-- SUPPLIED TEXT --
━━━━━━━━━━━━━━━━━━━━━━━━━━━━━━

The Republican chairman of the House Intelligence Committee is demanding an immediate explanation from the nation's top intelligence official, James Clapper, for what the chairman says were inconsistent statements to Congress and to the public on who was behind changes to the CIA talking points on the Libya consulate attack in September.
Critics say the Obama administration initially minimized the role of terrorism despite evidence of a coordinated attack on the consulate in Benghazi. Ambassador Chris Stevens and three other Americans were killed in the assault.
Testimony last week on Capitol Hill raised additional questions about the administration's changing story on the attack, putting new pressure on Clapper, the director of national intelligence.
Rep. Mike Rogers, the Intelligence Committee chairman, "looks forward to discussing this new explanation with Director Clapper as soon as possible to understand how (his office) reached this conclusion and why leaders of the intelligence community testified late last week that they were unaware of who changed the talking points," Rogers spokeswoman Susan Phalen told Fox News.
Fox News was told by one source that Clapper, in a classified session on Thursday, was "unequivocal, and without hesitation insisted the changes were made outside the Intelligence community. He didn't know who but was emphatic he would find out."
A day later, former CIA Director David Petraeus also stated changes were made after his agency drafted the talking points, adding no one imagined how changing the language would end up being such a big deal.

━━━━━━━━━━━━━━━━━━━━━━━━━━━━━━

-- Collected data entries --

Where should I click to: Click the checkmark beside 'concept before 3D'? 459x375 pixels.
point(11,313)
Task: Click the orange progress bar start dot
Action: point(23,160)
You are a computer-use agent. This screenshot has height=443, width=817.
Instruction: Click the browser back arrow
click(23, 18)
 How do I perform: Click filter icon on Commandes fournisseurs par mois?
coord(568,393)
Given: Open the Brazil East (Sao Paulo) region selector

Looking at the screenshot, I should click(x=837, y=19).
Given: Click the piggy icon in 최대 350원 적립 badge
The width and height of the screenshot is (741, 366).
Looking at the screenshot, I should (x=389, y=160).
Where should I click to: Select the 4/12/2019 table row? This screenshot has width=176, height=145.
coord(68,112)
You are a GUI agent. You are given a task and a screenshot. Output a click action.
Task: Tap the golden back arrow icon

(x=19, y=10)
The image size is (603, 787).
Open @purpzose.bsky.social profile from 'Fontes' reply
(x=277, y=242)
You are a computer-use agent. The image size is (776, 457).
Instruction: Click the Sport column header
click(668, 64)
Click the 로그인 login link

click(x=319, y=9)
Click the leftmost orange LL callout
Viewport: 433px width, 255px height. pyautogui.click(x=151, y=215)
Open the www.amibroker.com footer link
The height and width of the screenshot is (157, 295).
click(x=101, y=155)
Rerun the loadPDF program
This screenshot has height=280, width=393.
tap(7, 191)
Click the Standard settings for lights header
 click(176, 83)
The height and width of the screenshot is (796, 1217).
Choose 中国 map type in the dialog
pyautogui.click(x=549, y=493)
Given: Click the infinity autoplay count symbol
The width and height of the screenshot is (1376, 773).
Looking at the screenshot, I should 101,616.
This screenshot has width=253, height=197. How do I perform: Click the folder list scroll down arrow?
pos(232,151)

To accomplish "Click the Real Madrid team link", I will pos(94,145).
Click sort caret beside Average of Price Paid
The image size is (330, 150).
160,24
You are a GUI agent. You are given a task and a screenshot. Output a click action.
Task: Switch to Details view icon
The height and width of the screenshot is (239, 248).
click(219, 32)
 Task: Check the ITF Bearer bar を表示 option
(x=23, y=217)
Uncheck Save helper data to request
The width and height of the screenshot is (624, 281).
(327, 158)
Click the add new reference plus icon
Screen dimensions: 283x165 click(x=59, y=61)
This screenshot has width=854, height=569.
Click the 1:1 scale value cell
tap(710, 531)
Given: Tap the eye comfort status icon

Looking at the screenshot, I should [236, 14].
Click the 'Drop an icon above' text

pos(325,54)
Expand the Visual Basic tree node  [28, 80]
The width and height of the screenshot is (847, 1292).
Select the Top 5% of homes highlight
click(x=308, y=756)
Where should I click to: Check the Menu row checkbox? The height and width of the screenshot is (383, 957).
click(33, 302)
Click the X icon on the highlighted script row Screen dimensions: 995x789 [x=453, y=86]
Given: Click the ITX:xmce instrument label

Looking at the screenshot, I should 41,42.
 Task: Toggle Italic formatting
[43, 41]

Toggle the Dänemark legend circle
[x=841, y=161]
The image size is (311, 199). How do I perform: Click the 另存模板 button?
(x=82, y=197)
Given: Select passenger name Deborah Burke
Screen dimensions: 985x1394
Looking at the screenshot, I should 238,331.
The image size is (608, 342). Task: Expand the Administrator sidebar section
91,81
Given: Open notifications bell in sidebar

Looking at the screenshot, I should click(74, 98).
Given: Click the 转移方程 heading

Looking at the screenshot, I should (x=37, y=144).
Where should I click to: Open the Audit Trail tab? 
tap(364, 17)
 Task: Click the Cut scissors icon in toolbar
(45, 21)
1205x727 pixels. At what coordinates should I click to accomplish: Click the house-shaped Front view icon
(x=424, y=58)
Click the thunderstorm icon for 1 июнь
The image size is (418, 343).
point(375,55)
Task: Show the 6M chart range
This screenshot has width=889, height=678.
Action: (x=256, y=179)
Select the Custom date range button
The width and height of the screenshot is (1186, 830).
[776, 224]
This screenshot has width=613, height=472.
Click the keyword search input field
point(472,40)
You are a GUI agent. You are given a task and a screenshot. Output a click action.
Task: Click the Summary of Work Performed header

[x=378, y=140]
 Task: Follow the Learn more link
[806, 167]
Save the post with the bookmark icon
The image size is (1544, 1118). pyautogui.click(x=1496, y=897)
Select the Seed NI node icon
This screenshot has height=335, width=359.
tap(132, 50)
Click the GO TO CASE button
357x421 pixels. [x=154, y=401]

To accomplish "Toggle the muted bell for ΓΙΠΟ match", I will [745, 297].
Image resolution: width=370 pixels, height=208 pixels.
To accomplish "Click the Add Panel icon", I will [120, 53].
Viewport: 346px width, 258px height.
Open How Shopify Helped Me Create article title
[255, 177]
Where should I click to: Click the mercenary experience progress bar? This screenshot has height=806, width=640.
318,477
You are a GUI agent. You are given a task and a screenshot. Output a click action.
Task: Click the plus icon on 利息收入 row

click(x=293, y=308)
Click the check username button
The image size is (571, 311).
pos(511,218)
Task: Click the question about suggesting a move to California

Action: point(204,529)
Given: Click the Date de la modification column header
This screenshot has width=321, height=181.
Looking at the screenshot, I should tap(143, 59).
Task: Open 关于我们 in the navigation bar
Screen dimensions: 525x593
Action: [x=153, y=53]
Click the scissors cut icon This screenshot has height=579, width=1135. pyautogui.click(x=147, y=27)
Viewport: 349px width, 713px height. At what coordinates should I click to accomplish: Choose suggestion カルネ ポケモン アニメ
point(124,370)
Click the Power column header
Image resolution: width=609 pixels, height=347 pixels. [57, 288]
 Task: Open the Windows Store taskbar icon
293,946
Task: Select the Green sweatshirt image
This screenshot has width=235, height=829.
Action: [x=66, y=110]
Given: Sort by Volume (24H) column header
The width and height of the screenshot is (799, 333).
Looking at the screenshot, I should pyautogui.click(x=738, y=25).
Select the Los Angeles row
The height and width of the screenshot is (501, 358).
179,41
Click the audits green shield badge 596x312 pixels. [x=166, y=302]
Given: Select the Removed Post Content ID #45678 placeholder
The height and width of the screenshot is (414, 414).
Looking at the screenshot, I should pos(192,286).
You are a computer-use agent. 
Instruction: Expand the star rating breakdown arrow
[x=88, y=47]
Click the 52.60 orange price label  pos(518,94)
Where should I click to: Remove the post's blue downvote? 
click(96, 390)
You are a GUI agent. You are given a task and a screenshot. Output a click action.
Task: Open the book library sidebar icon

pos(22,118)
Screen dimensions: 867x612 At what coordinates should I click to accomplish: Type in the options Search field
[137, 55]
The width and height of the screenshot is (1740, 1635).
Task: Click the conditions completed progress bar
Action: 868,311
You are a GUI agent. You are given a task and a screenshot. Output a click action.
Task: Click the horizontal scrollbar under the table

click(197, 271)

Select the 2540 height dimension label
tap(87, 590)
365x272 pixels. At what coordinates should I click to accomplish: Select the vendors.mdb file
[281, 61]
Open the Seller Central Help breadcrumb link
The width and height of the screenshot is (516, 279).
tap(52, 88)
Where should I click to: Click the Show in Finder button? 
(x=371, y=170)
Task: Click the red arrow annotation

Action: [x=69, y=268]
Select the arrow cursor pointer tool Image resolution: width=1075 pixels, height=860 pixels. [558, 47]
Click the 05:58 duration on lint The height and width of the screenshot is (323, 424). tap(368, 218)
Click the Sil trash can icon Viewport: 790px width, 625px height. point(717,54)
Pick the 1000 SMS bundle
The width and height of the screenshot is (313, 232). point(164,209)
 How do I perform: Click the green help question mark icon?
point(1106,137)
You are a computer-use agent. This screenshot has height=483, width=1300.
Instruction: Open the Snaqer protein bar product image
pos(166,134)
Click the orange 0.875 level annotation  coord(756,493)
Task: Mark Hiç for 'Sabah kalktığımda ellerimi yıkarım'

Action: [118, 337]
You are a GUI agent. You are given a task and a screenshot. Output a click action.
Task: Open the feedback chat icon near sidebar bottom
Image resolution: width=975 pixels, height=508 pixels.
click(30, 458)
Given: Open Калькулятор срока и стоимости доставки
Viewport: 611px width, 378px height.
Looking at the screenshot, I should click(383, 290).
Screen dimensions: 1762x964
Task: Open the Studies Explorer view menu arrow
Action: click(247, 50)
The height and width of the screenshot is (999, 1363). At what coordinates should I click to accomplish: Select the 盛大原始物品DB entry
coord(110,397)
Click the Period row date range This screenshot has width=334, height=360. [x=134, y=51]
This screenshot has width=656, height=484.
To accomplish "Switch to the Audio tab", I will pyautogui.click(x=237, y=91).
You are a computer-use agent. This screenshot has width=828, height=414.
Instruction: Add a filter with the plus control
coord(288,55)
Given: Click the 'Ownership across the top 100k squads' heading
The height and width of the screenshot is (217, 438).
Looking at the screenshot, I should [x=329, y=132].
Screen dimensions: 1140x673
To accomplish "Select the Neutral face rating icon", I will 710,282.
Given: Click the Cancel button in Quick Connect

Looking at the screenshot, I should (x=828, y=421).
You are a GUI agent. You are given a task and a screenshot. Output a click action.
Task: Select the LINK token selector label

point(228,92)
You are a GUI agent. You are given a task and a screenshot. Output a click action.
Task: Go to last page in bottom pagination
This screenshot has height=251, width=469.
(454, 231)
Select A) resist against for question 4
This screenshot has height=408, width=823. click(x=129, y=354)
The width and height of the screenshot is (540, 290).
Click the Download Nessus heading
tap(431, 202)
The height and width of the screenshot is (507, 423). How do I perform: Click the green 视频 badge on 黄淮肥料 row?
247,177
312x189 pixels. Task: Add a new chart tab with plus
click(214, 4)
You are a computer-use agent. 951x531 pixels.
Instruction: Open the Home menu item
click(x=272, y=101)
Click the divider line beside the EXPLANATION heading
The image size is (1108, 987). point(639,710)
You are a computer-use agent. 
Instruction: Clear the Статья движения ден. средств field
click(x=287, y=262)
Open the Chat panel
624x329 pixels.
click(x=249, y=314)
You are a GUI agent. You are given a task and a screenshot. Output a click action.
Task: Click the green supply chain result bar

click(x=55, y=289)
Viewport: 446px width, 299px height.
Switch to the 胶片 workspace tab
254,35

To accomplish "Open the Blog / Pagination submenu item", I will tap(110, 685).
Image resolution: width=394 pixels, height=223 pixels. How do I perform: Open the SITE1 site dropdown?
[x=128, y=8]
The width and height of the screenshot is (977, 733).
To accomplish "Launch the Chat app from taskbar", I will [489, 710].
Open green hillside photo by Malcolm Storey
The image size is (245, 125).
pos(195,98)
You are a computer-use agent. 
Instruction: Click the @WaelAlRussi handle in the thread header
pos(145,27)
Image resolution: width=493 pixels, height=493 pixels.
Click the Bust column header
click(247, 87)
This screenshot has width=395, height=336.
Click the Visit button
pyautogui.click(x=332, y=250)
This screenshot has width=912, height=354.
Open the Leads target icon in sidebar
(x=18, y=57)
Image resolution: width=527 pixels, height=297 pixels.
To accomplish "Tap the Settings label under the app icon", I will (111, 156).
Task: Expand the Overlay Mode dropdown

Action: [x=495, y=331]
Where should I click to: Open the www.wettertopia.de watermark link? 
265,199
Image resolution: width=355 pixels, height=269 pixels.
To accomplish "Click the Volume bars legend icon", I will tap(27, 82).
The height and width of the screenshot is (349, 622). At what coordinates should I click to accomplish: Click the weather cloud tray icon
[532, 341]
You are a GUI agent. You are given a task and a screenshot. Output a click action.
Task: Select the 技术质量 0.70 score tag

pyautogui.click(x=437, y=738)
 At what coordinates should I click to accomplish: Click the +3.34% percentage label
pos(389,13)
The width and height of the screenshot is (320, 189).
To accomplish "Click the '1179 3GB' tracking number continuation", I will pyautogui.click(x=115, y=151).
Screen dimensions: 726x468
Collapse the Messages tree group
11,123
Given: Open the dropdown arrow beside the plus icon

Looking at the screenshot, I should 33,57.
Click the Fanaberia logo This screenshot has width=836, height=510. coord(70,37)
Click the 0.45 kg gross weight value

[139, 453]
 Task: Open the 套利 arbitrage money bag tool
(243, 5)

━━━━━━━━━━━━━━━━━━━━━━━━━━━━━━

-- USING THE INFORMATION --
**A)** Translate this sentence from the report on the Benghazi talking points into Spanish: "Ambassador Chris Stevens and three other Americans were killed in the assault."
**B)** Carry the report on the Benghazi talking points forward from its final sentence.

-- SET OF ANSWERS --
**A)** El embajador Chris Stevens y otros tres estadounidenses murieron en el asalto.

**B)**
But late Monday night, Clapper spokesman Shawn Turner said in a series of briefings for reporters that the intelligence community was solely responsible for "substantive" changes to the talking points, which were finalized on Sept. 15 – four days after the attack and one day before U.N. Ambassador Susan Rice's controversial appearance on five Sunday talk shows, when she described the attack as spontaneous violence that grew out of protests of an anti-Islam film.
Along with changing "al Qaeda" to "extremists," the new talking points timeline stated the FBI apparently wanted a change in the language from the U.S. "knew" Islamic extremists were involved to "there are indications."
Rep. Adam Schiff of California, a senior Democrat on the House Intelligence Committee, told Fox News the timeline reinforces his view the changes were driven by security considerations, not politics.
"To anyone who was listening, it was clear from General Petraeus and other intelligence officials who testified last week that the talking points were amended to protect classified sources of information and were not subject to any political spin by the White House or ambassador to the U.N.," Schiff said.
John Bolton, a U.S. ambassador to the U.N. in the George W. Bush administration, said Clapper must now explain the genesis of the administration's initial statements, which blamed a video for sparking a demonstration that was hijacked by terrorists, when the available and immediate raw intelligence strongly supported a pre-meditated terrorist attack.
"I think Clapper has to say publicly whether he advocated the YouTube video theory, whether he pressed it on the White House and others in the intelligence community," Bolton told Fox News. "And if so, did he do that at the direction of the White House?"
The new timeline on the talking points – released by Clapper's office - does not address another inconsistency, first reported by the Daily Beast. After the Sept. 11 attack, diplomatic security agents were evacuated from the Benghazi consulate to Ramstein Air Base in Germany. By Sept. 14, two days before Rice's Sunday show appearances and one day before the talking points were finalized, the FBI had learned from consulate agents that there was no demonstration when the attack unfolded. This single data point appeared to gut the administration's anti-video protest theory.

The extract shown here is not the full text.